CI/Headless fallback#
When no keyring backend is available (CI environments, headless servers), tokens fall back to a file at ~/.snowflake/inspect-coco-oauth.json with 0600 permissions. A warning is logged when this fallback is used.
Configuration#
[default]
account = "myorg-myaccount"
user = "myuser"
authenticator = "OAUTH_AUTHORIZATION_CODE"
role = "SYSADMIN"
No additional setup needed. The browser flow triggers automatically on first use.

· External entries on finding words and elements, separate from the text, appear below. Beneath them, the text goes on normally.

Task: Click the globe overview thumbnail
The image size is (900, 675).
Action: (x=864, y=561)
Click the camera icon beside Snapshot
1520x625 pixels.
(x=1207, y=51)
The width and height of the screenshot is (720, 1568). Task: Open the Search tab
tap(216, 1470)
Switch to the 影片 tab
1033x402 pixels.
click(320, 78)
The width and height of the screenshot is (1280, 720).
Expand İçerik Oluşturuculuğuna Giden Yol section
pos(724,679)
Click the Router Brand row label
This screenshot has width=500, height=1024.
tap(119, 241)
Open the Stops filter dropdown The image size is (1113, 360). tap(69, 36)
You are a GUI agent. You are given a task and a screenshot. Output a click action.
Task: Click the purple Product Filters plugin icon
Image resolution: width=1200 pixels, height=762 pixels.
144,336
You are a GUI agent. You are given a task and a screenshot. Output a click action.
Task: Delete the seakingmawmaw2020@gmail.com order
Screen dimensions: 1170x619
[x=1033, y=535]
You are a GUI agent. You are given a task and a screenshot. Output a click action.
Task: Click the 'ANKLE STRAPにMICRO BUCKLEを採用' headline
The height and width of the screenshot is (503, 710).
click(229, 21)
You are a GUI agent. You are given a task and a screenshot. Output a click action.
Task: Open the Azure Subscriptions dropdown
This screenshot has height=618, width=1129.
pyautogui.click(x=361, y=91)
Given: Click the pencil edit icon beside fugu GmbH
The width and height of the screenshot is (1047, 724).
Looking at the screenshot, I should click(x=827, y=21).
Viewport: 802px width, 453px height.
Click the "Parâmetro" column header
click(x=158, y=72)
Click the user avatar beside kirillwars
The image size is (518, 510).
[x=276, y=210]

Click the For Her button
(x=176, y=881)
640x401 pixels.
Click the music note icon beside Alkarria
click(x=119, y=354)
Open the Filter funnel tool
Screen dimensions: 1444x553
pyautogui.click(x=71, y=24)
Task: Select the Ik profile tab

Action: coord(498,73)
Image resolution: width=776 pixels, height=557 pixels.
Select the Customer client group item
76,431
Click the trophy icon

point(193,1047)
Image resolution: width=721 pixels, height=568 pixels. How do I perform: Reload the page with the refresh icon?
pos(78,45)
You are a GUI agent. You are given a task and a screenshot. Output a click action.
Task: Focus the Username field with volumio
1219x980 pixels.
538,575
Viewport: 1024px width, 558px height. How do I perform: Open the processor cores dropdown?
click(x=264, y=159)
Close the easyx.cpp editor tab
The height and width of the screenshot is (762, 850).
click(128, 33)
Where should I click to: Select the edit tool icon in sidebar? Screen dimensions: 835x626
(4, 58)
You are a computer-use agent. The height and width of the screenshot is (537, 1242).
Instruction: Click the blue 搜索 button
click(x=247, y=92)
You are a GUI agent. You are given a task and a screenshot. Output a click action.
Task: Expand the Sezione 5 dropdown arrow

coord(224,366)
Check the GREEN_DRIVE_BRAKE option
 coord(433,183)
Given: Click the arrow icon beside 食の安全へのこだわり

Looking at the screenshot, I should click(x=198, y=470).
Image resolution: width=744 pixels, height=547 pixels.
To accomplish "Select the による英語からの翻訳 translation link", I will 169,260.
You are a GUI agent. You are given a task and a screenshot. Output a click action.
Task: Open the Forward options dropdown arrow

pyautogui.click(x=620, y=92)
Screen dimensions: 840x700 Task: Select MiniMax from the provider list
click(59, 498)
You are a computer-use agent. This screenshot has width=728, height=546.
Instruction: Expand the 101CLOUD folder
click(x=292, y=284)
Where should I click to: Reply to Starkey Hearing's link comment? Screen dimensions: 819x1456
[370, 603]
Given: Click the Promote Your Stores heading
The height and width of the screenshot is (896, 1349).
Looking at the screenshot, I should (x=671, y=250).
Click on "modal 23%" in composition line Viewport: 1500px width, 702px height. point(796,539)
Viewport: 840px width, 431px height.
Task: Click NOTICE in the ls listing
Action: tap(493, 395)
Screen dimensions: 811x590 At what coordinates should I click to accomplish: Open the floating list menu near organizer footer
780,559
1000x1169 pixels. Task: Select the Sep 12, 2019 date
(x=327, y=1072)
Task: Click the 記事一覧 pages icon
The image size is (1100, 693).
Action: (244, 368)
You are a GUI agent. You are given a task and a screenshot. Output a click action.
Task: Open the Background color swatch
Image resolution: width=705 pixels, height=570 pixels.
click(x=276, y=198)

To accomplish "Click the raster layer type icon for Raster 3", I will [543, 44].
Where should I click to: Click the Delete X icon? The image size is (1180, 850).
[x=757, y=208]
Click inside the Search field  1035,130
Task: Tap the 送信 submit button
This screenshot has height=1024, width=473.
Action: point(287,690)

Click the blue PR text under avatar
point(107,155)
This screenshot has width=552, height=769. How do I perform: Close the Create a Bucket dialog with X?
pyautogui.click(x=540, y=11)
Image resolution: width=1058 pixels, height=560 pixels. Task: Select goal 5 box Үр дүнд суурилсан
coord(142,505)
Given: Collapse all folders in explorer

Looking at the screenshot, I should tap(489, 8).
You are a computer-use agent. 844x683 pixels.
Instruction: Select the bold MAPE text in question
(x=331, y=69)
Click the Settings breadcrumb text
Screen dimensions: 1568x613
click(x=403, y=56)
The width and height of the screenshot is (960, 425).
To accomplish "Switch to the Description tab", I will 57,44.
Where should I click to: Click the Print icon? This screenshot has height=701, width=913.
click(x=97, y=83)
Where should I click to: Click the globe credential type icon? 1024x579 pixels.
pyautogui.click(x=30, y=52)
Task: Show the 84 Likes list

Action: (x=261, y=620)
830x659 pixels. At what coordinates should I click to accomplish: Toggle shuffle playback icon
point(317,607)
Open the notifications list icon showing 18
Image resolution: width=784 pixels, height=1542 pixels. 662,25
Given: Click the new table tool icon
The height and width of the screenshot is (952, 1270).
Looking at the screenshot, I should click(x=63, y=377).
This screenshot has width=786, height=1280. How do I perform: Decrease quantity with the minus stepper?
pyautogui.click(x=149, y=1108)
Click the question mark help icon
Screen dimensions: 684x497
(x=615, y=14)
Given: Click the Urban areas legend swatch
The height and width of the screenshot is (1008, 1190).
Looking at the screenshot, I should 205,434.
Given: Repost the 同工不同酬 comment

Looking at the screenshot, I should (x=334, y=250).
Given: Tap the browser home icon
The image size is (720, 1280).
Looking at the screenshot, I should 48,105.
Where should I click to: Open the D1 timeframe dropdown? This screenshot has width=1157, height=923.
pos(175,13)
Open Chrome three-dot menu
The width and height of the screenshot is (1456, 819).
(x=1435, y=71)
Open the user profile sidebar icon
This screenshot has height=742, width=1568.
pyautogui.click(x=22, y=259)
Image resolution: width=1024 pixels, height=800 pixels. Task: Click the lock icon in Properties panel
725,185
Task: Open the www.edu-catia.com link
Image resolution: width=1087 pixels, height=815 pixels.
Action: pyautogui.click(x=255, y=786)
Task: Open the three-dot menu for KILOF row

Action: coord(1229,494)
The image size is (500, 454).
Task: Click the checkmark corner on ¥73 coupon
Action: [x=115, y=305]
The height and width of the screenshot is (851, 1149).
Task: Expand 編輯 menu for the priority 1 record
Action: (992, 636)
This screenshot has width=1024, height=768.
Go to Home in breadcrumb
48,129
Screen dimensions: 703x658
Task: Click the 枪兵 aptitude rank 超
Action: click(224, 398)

SNOWFLAKE$LOCAL_APPLICATION Integration#
The OAuth flow uses Snowflake's built-in SNOWFLAKE$LOCAL_APPLICATION security integration, which is designed for local development tooling. This integration:
- Issues refresh tokens (enabling silent token renewal without browser interaction)
- Uses the Authorization Code + PKCE flow (no client secret needed)
- Is pre-configured in Snowflake accounts (no admin setup required)
Refresh token lifetime
The refresh token TTL is controlled by the integration configuration. For long-running eval suites, ensure the TTL exceeds your longest expected run time. Access tokens (~10 min) are refreshed silently using the refresh token — no browser interaction needed during the run.
For more details on Snowflake OAuth integrations, see the official documentation.